As the Director of the Office of Women's Careers, she advocates for women at ISMMS. Targeted programs and monthly events are hosted for women to discuss juggling career with family and to provides them with mentorship and leadership opportunities. Masur has published works describing the development of Women in Cell Biology (WICB) as well as anticipations of the future of women in STEMM.

Masur held leadership roles including Chair of Diversity Issues Committee on Women and Minorities for the Association for Research in Vision and Ophthalmology from 1997 to 1999, co-director of the National Eye Institute's "Fundamental Issues in Vision Research" at the Marine Biological Laboratory from 2001 to 2010, and Chair of Women in Cell Biology for the American Society of Cell Biology from 2010 to 2016.

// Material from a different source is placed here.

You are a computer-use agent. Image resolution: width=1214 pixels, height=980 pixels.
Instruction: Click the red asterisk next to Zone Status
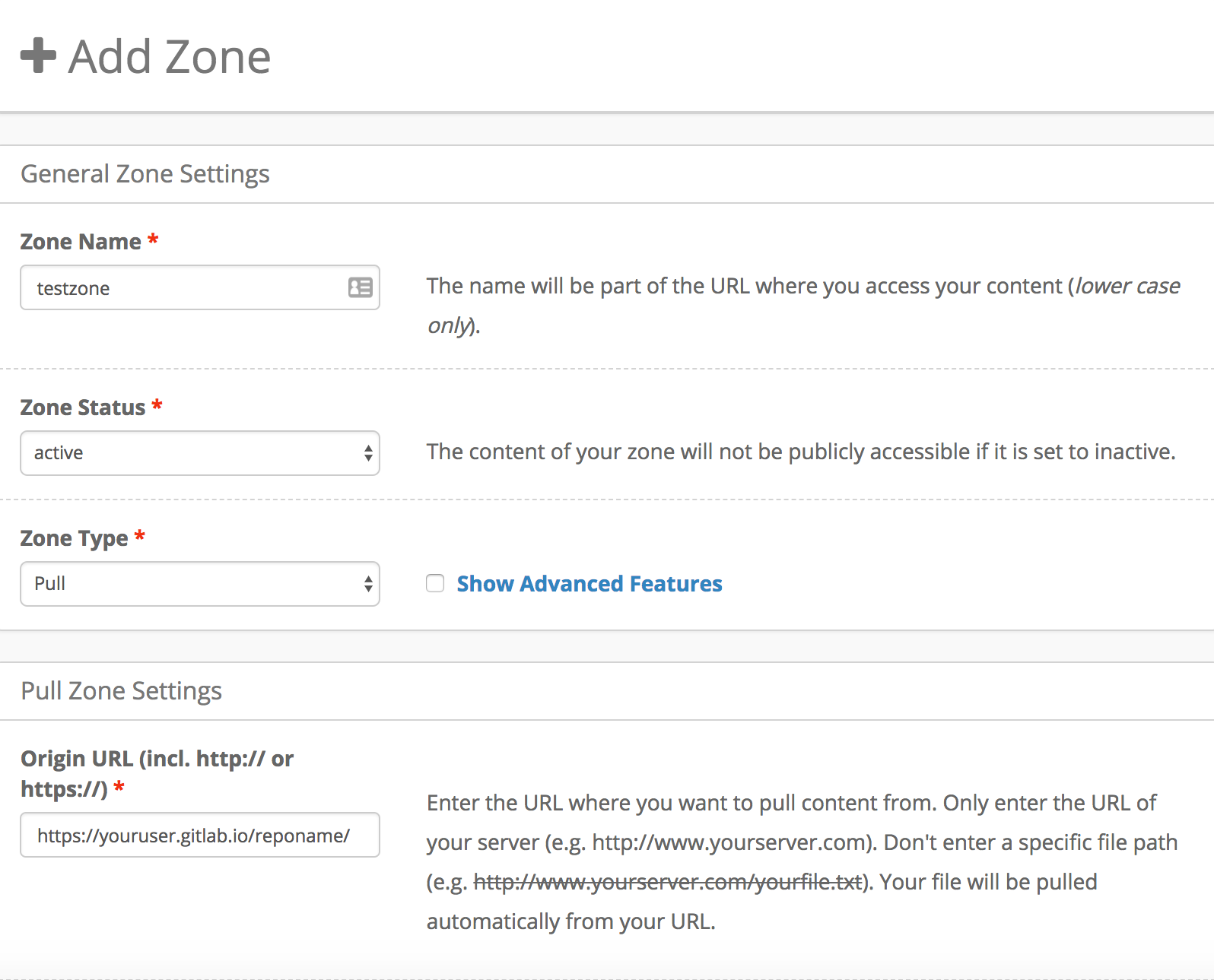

In 2015 the American Society for Cell Biology honored Masur by naming one of their leadership awards the "Sandra K. Masur Senior Leadership Award" for efforts in scientific leadership and her long history of creating opportunities for women. The award recognizes late career stage faculty with outstanding scientific achievement and a strong history of leadership in mentoring the careers of men and women in science. This award emphasizes leadership and support of marginalized groups.

== Awards and honors ==
- 2023- Women's Empowerment Influencer Award           Icahn School of Medicine at Mount Sinai
- 2017 – Elected Fellow of the American Society for Cell Biology
- 2015 – Senior Leadership Award of the Women in Cell Biology of the American Society for Cell Biology, named the Sandra K. Masur Leadership Award
- 2008 – Jacobi Medallion, Mount Sinai Alumni Association
- 2007 – Rosalind Franklin Society Invited Member of Founding Board
- 2001 Women in Medicine Silver Achievement Award, Association of American Medical Colleges
- 1997 Outstanding Woman Scientist – Association for Women in Science, Metropolitan New York Chapter
- 1997 Lew R. Wasserman Merit Award
- 1996 Outstanding Faculty Achievement Award
- 1978 Brotherhood Education Award, Conference of Christians and Jews

== Select publications ==
- Masur, S.K. (1969). "Fine structure of the autotransplanted pituitary of the red eft. Notophthalmus viridescens"
- Masur, S.K. (1971). "Correlation between pinocytosis and hydroosmosis induced by neurohypophyseal hormone and mediated by adenosine 3', 5'-cyclic monophosphate"
- Masur, S.K. (1996). "Myofibroblasts differentiate from fibroblasts plated at low density"
- Maltseva, O (2001). "Fibroblast growth factor reversal of the corneal myofibroblast phenotype".
- Masur, S. (2001). "Tapping science's women for the podium".
- Bernstein, AM (2007). "Urokinase receptor cleavage: a crucial step in fibroblast-to-myofibroblast differentiation".
- Masur, Sandra Kazahn (2013). "Women in cell biology: a seat at the table and a place at the podium".
- Masur, Sandra K. (2015). "Invisible woman?"
- Masur, SK (2021). "50 Years of Women in Cell Biology: Where have we been? Where are we going?"